During the times I was desperate and wanted to do the “midnight run” back home, I would go on the internet and read the personal accounts of others who were in my place. Isolated in Korea, sometimes the only places we could interact was through the internet. Some isolated teachers had their own blogs or contributed to message boards such as Dave’s ESL café, where just about every ESL-teaching expat eventually makes a stopover. Even after returning back to Canada, I continued to read the accounts of likeminded spirits, people who were not deterred, either by site monitors or the pressure of other teachers and bosses, from speaking truthfully about their experiences.

One individual in particular made potentially the biggest contribution to the Korea ESL experience, by keeping up a significant blog and writing a book titled Island of Fantasy that became published through Lulu, the same press I used for my own material.

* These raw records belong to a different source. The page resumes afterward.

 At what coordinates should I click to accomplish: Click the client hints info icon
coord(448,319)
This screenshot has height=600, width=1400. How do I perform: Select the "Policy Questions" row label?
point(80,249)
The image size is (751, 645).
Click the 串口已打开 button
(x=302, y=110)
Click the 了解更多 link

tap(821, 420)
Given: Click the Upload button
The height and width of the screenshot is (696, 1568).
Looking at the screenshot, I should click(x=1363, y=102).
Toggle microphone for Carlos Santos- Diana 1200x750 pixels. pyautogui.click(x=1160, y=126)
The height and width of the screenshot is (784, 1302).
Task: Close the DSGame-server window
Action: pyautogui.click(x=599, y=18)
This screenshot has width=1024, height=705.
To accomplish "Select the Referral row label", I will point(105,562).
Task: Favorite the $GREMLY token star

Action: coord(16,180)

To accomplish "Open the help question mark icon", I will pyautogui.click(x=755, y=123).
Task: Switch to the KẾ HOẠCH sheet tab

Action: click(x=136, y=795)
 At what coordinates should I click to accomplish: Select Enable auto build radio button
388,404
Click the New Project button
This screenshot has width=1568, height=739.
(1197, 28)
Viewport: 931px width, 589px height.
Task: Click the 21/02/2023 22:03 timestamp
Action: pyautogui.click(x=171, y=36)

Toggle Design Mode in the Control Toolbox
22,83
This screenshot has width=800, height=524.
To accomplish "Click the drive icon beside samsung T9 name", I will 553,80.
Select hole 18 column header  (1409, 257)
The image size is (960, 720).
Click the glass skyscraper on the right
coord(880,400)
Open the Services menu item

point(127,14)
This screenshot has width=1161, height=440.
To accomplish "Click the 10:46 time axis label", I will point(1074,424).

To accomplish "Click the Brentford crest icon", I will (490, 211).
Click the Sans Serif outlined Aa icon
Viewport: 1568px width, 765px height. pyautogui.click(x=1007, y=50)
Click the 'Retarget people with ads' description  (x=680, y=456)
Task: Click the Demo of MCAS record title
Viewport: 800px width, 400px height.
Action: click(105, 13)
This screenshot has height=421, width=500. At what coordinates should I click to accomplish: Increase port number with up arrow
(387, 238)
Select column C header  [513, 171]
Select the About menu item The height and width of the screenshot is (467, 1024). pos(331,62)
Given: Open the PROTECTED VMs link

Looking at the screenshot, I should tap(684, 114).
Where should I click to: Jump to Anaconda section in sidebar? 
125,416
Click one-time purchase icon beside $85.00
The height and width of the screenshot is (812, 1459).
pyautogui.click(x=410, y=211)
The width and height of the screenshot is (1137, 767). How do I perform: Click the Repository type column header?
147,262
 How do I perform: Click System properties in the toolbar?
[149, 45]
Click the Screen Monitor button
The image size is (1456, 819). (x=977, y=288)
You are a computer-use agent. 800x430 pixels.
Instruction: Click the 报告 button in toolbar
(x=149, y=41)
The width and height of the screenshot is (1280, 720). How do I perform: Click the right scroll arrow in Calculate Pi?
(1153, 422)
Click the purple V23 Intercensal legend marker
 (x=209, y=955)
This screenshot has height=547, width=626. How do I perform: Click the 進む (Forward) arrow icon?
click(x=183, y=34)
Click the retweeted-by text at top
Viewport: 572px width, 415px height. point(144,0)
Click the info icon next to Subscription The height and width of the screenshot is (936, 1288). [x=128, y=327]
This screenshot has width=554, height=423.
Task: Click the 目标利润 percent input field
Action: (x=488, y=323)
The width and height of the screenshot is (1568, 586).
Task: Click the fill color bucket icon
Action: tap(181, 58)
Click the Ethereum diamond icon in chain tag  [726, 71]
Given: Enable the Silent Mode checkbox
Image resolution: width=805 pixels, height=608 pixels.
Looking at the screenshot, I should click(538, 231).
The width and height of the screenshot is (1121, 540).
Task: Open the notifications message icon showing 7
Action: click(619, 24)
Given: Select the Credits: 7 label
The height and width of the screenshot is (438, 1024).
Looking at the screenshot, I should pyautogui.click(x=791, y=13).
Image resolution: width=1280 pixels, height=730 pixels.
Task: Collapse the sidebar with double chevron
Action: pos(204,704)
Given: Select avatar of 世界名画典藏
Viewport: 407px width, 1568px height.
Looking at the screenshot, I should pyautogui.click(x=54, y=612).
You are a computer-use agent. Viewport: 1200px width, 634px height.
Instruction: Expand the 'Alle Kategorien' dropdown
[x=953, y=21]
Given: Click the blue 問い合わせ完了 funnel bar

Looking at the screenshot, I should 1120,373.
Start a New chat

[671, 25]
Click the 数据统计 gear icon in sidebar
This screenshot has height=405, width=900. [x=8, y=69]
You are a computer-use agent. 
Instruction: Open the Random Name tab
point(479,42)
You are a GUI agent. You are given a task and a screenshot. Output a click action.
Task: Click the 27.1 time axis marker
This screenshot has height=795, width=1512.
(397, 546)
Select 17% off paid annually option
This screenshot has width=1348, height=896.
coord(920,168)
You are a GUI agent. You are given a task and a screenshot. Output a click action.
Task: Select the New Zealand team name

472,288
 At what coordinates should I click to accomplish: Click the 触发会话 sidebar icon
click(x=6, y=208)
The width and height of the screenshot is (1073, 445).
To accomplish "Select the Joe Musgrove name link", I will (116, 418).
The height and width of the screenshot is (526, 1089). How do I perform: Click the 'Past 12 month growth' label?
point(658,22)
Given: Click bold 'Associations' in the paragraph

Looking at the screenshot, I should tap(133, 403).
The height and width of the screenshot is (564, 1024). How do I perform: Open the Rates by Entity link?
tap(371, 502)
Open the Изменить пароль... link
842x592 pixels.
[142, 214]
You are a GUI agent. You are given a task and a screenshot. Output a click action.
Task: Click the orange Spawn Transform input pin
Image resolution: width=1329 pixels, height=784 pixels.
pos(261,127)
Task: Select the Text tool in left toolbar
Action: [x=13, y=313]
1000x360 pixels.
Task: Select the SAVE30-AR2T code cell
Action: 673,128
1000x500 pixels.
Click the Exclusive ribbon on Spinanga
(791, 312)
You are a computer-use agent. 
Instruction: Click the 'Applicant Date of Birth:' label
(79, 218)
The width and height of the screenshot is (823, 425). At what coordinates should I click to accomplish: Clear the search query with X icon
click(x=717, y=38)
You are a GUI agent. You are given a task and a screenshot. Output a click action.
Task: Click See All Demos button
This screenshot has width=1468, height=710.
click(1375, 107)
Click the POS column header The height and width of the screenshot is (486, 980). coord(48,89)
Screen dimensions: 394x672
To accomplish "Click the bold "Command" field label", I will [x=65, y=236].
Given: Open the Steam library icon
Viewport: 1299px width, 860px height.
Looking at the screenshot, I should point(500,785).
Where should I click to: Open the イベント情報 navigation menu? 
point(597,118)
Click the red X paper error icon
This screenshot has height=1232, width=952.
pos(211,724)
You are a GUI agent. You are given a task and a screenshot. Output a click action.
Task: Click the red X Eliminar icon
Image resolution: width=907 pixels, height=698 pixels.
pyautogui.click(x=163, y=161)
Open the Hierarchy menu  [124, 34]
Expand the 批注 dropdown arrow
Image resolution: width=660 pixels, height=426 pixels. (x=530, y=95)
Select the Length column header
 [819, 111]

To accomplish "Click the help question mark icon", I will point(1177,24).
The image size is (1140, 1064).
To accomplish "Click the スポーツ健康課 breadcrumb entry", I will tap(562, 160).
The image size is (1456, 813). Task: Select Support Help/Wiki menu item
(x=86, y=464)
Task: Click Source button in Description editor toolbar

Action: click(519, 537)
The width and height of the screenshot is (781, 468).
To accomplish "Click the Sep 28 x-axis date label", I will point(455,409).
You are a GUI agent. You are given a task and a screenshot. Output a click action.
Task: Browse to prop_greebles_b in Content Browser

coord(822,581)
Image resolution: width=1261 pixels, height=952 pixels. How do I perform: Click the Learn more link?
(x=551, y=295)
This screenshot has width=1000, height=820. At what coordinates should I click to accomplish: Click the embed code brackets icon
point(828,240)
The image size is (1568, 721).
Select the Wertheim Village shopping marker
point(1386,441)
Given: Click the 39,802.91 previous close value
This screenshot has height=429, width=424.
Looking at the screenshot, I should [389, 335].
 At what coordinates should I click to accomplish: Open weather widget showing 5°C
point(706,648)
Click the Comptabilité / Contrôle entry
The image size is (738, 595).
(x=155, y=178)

His experiences paralleled my own to such degree that I often felt as though in some way I knew him. Indeed, I could easily have ran into him since we were in Korea at the same time and frequented some of the same places.

Shawn Matthews was a brilliant writer, full of humour and sarcastic wit to satisfy even the most jaded of readers. When I finished reading his book I must admit to feeling somewhat jealous – he had beaten me to the punch line, he’d written the book I intended to write. He was around my age, and there he went, putting out a memoir that took words and experiences right out of my mouth.

Over the last year I thought of his book as I put together the final draft of my own manuscript. Although what I was writing was on an altogether different subject, I derived some inspiration from his adventures, and was very satisfied with myself after I finally published my own book.

So this brings me back to a few months ago, when I was trying hard to tear myself away from the writer’s block that had enclosed my new project. Suddenly, it occurred to me to look back on Shawn’s blog for some satirical inspiration. But as I looked it up on the net, I quickly discovered that it had disappeared. The blog was gone! What had happened to it?

I googled Shawn’s name and to my shock, found out that Shawn had killed himself a month before. This person I had not met but had become synonymous with my own Korean experience, with my own desire to be a successful writer, had taken his life by leaping off the roof of his apartment building in Beijing, China. He had been teaching in China over the last year and apparently over the later months became constantly jeered and harassed over the internet by other teachers who disliked his opinions. They had gone so far as actually call him a pedophile on some chat boards, which could impact his teaching career. This turn of events, coupled with his state of depression over a girlfriend and perhaps other personal matters, made him snap. So on May 23, 2006, this young man could not take it anymore and committed suicide.

My effort to process his death was surreal. It was a tragedy that so much potential be lost, be thrown away like that. And as I found myself crying for someone who had been so alike myself, I was suddenly given the lesson of worth. On a deeper, more significant level, this realization snapped inside my body like an chord, resonating louder, reverberating though my being. I was outside my own self, looking at this other person who was beautiful and talented and did not value his own life enough to preserve its magic. A young man who had everything going for him – his youth, his health, and a brilliant mind. All gone in an instant.
For the first time in my entire life, the message finally sank in. In the past I had come so close to being where Shawn was, to throwing away all the good I had but did not see it right in front of me.

And the other thing I did not see until recently: the very act of not writing, of not fulfilling my potential, as an act of defiance against my spirit. As a lashing out against my own sense of self-worth. For every day I do not create, I tear another page out of the manuscript of my own fulfillment.

Jacques-Yves Cousteau’s words never had more weight than today – When one man, for whatever reason, has the opportunity to lead an extraordinary life, he has no right to keep it to himself.